• Testo di partenza:
Pronta la riforma del Patto di stabilità europeo: tutti i vantaggi e i rischi per l’Italia

Finalmente c’è una proposta. La Commissione europea ha pronto il piano di riforma del Patto di Stabilità e Crescita. Quello del deficit al 3% e del rapporto debito/Pil al 60%, per intenderci, padre di tutte le politiche di cosiddetta “austerity” nell’Unione europea. Al momento il trattato è sospeso fino alla fine del prossimo anno, vista la terribile sequenza economica prima del Covid-19 e poi del caro-energia e dell’inflazione. Nel frattempo i commissari hanno lavorato, interloquendo con i paesi membri, a una riforma.

Il punto di partenza è chiaro: quelle regole sono inattuali e, soprattutto in un contesto economico in cui è impossibile tenere troppo sotto controllo il debito, visto l’aumento record del costo di materie prime, gas e luce, tornare a un’applicazione ferrea (in linea anche con il vecchio Fiscal Compact) è impossibile. Per rivedere il Patto, però, la Commissione deve mettere assieme posizioni diversissime.

Da una parte i paesi del Sud Europa vogliono continuare con una strategia economica di tipo neokeynesiano (sul modello del Recovery Fund), dall’altra i falchi del Nord Europa (a volte sostenuti dalla Germania) spingono ancora per il rigore finanziario. La proposta di riforma, così, rischia di essere non pienamente in linea con le richieste dell’Italia, con evidenti vantaggi, ma anche effetti potenzialmente pericolosi per il debito pubblico. Vediamo perché.

Riforma del Patto di Stabilità, i vantaggi per l’Italia

Al piano hanno lavorato in primis i commissari economici Paolo Gentiloni e Valdis Dombrovskis. L’idea di fondo è rendere i vincoli di bilancio meno stringenti, per permettere politiche fiscali espansive, ma contemporaneamente mettere forse ancor di più sotto vigilanza i paesi maggiormente indebitati (tra cui l’Italia).

La prima regola che verrebbe eliminata è la previsione di ridurre l’eccesso di un ventesimo all’anno per i Paesi con debito oltre il 60% del Pil: qualcosa che, ad oggi, all’Italia costerebbe 50 miliardi. Assieme a questo verrebbe meno l’obbligo di migliorare i saldi di bilancio dello 0,5% per chi non è in pareggio tra entrate e uscite. Due netti vantaggi per il nostro Paese.

Riforma del Patto di Stabilità, i rischi per l’Italia

Ad essere rischioso per il nostro Paese è invece il rafforzamento dei criteri di vigilanza e delle misure sanzionatorie ad esso legate, in base al giudizio della Commissione. Gli Stati con debito troppo alto, se l’esecutivo Ue lo ritenesse necessario, potrebbero concordare un piano di rientro ad hoc spalmato su più anni, senza il vincolo di riduzione di un tot ogni 12 mesi, ma con un intervento complessivo forse ogni quattro anni.

• Cosa fare:
[1] Trasforma in un elenco puntato il paragrafo del testo sulla riforma del Patto di stabilità che comincia con "La prima regola che verrebbe eliminata", conservandone i fatti principali.
[2] Per favore, riscrivi tutto il testo sulla riforma del Patto di stabilità da "Riforma del Patto di Stabilità, i rischi" fino a "ogni quattro anni.", cambiando "piano di rientro" in "piano di risanamento".

• Dati forniti:

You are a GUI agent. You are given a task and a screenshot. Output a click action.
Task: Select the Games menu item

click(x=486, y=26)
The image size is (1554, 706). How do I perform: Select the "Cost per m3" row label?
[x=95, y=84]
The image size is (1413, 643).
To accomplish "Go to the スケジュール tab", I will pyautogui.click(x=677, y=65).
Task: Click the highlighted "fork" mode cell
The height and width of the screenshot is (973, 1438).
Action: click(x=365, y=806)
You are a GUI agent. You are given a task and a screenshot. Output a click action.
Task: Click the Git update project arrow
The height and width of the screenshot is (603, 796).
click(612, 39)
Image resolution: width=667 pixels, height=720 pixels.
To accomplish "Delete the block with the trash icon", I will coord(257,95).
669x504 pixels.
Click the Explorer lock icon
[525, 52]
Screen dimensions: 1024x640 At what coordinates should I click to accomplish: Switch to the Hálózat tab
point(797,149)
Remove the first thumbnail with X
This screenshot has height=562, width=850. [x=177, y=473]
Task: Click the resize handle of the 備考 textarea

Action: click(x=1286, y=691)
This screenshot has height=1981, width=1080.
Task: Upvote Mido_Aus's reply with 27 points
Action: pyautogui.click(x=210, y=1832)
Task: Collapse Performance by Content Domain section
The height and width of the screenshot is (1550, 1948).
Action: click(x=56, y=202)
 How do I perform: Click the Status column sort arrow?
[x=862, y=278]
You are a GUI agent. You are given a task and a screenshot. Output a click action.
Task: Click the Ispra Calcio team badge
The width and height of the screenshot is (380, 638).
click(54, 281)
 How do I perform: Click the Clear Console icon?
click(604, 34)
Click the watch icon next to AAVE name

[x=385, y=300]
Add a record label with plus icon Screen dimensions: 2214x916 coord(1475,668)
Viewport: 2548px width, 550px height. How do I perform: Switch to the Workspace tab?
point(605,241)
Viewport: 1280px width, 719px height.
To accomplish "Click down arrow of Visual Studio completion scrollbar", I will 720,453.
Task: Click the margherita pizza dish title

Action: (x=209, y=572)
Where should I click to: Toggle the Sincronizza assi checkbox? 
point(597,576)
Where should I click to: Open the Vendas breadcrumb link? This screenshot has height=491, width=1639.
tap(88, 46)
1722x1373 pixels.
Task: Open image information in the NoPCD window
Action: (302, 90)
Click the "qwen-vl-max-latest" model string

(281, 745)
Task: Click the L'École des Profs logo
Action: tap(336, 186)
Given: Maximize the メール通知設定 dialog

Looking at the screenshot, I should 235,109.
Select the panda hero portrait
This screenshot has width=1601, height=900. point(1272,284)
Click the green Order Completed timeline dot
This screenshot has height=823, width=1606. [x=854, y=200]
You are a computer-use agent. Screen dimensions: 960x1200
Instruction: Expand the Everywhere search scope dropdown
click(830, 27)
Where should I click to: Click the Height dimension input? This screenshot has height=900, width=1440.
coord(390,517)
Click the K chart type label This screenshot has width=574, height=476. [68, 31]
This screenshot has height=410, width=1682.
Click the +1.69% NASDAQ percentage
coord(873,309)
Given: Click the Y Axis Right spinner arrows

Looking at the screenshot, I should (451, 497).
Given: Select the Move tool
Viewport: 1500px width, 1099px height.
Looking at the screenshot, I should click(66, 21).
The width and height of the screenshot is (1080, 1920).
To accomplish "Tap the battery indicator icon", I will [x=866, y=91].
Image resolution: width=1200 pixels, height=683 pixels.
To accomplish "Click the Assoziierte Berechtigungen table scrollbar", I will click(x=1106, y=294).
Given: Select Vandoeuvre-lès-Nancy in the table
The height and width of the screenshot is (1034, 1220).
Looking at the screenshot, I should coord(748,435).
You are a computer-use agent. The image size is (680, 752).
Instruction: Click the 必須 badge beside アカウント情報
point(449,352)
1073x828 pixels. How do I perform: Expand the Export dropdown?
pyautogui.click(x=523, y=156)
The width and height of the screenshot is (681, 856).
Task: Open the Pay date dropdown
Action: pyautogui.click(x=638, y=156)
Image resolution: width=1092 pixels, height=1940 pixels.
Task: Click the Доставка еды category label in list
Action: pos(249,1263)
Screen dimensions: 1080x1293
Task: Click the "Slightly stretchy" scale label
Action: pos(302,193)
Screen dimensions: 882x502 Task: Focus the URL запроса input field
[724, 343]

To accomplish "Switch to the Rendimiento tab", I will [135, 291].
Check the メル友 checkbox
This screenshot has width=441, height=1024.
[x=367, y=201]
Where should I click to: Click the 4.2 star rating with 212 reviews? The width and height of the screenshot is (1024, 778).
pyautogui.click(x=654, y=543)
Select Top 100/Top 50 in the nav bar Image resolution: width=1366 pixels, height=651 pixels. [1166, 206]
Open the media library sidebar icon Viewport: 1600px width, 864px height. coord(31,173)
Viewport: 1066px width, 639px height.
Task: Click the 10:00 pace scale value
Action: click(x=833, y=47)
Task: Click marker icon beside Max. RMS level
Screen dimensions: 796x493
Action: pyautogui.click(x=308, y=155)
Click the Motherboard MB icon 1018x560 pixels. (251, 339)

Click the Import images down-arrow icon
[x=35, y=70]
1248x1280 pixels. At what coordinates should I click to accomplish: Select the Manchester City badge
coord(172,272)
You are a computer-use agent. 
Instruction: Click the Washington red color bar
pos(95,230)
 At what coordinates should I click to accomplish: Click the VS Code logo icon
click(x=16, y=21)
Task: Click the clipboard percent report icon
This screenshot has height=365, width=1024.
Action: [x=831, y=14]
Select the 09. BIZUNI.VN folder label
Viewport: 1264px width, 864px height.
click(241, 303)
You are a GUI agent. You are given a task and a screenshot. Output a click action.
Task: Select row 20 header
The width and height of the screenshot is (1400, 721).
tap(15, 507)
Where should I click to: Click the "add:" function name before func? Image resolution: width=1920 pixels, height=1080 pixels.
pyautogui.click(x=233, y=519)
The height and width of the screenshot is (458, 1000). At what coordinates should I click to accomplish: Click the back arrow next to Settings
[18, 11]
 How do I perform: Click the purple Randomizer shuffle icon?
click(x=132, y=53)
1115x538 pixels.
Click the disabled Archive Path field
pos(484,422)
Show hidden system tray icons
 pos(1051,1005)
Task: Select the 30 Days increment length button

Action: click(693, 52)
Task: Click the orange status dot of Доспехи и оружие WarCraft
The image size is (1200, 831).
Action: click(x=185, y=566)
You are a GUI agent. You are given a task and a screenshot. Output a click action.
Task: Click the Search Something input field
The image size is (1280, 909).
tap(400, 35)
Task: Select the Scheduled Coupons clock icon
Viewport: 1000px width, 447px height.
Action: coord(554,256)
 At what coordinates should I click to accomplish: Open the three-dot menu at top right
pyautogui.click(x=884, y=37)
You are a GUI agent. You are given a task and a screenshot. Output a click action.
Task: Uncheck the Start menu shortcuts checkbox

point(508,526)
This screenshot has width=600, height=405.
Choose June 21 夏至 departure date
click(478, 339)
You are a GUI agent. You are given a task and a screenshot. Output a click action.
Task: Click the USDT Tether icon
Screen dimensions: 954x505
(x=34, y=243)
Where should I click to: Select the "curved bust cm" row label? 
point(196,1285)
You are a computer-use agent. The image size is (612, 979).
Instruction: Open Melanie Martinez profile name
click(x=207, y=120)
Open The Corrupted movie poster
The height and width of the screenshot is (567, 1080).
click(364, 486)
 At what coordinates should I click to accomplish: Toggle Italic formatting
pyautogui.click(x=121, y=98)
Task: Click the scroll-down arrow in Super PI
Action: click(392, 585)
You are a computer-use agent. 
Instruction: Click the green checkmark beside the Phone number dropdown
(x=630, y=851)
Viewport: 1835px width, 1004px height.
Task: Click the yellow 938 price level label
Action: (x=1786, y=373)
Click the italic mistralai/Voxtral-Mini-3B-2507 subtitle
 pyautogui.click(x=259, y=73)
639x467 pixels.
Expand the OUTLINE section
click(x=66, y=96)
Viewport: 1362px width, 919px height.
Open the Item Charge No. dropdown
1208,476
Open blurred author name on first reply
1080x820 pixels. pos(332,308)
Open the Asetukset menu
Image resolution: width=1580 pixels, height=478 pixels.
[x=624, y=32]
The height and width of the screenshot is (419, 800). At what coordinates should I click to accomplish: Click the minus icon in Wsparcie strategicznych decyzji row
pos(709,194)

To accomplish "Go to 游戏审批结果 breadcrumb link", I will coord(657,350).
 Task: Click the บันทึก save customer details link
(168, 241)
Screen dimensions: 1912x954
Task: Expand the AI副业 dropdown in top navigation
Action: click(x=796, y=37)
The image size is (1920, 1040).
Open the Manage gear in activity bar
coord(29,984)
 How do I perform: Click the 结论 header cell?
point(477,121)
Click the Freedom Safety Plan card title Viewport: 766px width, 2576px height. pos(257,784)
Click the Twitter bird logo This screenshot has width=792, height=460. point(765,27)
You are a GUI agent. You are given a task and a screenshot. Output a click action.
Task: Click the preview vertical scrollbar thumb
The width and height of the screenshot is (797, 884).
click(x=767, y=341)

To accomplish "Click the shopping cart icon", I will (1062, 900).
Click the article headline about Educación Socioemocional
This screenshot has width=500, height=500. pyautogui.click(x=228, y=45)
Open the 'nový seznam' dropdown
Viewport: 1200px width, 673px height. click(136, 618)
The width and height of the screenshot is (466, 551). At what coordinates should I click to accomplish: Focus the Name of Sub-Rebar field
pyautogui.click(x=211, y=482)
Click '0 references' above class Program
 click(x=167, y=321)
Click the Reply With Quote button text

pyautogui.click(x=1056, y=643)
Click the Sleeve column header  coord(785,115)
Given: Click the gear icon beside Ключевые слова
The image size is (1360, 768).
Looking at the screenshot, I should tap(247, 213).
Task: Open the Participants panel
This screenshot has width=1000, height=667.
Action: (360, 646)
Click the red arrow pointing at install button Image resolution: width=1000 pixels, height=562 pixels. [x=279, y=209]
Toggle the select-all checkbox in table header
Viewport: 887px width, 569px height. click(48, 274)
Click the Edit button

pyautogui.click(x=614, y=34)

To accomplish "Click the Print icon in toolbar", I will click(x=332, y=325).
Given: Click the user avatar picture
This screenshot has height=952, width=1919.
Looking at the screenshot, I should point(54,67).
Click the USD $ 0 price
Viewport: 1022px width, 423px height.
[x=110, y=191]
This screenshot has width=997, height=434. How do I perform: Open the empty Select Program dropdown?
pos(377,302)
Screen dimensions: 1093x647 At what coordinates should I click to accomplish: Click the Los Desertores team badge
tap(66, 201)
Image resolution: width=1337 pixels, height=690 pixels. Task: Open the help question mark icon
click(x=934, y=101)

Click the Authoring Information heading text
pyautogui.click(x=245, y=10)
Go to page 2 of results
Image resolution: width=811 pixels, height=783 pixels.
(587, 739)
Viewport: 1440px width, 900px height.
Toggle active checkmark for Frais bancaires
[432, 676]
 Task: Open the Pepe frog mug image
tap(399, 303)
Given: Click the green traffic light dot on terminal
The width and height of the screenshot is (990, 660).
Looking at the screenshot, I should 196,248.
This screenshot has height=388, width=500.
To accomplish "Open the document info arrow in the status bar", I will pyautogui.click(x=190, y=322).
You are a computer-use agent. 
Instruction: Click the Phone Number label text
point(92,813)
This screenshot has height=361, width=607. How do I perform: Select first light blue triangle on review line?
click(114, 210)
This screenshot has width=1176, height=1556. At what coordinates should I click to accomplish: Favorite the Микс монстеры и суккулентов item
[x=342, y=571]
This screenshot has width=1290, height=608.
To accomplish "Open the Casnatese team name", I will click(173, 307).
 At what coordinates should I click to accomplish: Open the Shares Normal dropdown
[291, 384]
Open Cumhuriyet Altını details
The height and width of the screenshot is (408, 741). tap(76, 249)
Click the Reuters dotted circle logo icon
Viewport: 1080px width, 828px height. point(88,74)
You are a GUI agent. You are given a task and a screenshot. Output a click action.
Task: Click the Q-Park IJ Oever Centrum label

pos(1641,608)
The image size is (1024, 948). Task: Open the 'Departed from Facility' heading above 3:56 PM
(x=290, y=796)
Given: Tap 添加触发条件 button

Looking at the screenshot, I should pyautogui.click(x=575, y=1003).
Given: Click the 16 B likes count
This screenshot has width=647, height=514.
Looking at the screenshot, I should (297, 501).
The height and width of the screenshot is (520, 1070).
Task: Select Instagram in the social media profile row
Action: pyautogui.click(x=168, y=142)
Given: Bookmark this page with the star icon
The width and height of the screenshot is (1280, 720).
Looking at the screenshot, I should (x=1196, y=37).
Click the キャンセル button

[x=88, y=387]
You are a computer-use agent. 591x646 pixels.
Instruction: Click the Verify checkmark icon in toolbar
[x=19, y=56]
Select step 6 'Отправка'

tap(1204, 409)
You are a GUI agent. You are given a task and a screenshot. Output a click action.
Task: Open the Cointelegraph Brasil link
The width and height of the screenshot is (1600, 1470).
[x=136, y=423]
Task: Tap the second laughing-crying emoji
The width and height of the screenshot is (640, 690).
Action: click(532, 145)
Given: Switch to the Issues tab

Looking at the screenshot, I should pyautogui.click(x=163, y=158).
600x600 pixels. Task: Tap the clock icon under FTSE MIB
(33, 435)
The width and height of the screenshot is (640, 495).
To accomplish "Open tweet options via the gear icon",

• Risultati:
[1]
- Verrebbe eliminata la regola che obbliga i Paesi con debito oltre il 60% del Pil a ridurre l'eccesso di un ventesimo all'anno, che oggi all'Italia costerebbe 50 miliardi.
- Verrebbe meno anche l'obbligo di migliorare i saldi di bilancio dello 0,5% per chi non è in pareggio tra entrate e uscite.
- Si tratta di due netti vantaggi per l'Italia.

[2]
Riforma del Patto di Stabilità, i rischi per l’Italia

Ad essere rischioso per il nostro Paese è invece il rafforzamento dei criteri di vigilanza e delle misure sanzionatorie ad esso legate, in base al giudizio della Commissione. Gli Stati con debito troppo alto, se l’esecutivo Ue lo ritenesse necessario, potrebbero concordare un piano di risanamento ad hoc spalmato su più anni, senza il vincolo di riduzione di un tot ogni 12 mesi, ma con un intervento complessivo forse ogni quattro anni.